• [Instructions for the task]:
Beneath this line is the data. Output exactly the lines from the line with "Instruction: Click the question" to the line with "Given: Click Alle Gäste erlauben button", both ends included, and nothing more.

• [Material for this task]:
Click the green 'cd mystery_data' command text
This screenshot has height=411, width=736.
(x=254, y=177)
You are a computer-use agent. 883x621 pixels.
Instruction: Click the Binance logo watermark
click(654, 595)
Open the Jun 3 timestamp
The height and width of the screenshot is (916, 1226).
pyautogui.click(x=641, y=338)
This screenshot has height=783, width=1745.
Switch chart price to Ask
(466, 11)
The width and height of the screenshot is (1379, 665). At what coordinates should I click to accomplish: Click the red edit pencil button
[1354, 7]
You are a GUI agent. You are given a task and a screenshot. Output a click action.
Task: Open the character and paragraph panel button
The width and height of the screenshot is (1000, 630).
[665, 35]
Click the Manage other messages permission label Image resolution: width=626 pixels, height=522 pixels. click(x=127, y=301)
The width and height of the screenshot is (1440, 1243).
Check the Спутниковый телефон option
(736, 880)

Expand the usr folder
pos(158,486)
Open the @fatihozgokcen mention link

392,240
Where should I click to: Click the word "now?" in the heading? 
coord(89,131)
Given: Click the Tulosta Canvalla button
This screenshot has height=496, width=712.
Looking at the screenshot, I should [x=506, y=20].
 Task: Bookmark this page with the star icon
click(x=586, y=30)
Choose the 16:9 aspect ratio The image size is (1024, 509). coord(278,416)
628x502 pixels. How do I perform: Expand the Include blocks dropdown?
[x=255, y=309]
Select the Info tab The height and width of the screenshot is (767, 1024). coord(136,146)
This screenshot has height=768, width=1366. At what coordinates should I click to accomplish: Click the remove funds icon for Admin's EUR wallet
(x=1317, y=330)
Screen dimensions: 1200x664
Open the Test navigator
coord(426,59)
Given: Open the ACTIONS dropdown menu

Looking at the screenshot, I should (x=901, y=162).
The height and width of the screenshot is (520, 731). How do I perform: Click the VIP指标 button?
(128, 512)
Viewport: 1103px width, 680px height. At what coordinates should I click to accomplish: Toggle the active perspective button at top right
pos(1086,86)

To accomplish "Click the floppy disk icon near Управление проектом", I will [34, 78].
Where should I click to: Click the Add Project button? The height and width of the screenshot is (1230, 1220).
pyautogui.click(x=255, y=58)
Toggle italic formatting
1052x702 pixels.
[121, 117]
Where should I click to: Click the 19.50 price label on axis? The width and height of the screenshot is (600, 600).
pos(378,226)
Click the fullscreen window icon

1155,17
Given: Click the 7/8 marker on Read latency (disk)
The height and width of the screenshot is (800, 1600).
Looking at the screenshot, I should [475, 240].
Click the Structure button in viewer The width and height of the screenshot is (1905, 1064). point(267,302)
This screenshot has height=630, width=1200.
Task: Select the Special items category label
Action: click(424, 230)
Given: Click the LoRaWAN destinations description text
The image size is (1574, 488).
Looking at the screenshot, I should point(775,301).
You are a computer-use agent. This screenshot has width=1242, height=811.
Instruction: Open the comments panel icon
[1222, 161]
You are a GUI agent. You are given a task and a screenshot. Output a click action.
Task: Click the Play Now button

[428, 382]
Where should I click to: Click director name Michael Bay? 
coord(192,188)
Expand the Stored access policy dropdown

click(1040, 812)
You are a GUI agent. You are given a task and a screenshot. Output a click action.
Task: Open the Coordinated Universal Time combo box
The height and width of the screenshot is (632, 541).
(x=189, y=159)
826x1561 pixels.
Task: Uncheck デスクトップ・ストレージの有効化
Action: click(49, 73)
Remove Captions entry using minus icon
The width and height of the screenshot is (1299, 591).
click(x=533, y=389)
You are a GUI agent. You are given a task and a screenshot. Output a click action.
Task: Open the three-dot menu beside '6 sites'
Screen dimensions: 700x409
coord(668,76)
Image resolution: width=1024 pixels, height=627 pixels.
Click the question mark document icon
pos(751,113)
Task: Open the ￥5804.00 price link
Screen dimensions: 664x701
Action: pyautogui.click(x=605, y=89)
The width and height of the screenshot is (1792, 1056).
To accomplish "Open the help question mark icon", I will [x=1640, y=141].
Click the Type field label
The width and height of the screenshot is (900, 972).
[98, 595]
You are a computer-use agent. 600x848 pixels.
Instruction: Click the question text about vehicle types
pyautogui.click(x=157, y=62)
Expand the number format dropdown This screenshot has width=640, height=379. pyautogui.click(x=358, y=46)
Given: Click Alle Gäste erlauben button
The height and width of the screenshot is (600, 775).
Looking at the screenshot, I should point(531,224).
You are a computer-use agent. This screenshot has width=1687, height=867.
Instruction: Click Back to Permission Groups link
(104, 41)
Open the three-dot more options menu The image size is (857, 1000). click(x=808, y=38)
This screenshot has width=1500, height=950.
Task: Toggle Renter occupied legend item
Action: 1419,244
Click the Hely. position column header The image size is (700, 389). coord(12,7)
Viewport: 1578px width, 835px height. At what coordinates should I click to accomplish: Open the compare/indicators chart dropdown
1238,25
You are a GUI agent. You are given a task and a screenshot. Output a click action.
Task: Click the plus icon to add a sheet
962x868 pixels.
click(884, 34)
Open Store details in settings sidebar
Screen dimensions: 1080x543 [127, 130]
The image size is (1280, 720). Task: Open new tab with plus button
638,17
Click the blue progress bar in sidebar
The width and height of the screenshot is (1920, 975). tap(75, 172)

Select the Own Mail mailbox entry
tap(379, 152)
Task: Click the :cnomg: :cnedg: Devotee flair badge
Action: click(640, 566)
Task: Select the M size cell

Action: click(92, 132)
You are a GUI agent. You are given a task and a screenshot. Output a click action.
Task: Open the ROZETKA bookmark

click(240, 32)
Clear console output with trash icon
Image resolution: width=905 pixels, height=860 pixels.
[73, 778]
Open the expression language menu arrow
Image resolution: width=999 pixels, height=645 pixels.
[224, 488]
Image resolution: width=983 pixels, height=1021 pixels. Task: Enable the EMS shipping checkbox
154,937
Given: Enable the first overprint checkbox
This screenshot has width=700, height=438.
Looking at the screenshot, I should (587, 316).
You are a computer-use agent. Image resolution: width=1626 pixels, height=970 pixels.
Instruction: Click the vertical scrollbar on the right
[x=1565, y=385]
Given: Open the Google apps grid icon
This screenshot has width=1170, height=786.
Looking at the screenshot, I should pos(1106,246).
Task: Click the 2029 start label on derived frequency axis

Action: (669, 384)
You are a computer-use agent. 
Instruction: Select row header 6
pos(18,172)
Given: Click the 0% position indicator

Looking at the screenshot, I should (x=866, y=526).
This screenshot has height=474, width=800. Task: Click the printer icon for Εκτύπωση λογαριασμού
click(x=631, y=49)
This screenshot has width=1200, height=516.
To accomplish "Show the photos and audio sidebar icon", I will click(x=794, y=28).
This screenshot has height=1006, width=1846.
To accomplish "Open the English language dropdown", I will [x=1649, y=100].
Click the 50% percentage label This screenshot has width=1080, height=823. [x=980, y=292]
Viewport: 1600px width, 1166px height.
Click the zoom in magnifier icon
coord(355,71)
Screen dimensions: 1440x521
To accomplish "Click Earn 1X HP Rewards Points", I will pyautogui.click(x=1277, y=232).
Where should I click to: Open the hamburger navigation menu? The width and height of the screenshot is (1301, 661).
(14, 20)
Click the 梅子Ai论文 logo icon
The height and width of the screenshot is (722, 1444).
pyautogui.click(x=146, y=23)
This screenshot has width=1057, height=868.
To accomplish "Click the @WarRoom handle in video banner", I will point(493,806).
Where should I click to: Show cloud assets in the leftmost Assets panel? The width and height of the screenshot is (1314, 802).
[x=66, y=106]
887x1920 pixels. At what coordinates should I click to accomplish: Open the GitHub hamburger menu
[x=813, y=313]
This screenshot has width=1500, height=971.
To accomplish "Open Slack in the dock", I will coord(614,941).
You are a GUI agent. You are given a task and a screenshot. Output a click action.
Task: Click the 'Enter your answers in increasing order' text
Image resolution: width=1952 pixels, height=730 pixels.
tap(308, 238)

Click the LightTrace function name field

• [Result of the exercise]:
Instruction: Click the question text about vehicle types
pyautogui.click(x=157, y=62)
Expand the number format dropdown This screenshot has width=640, height=379. pyautogui.click(x=358, y=46)
Given: Click Alle Gäste erlauben button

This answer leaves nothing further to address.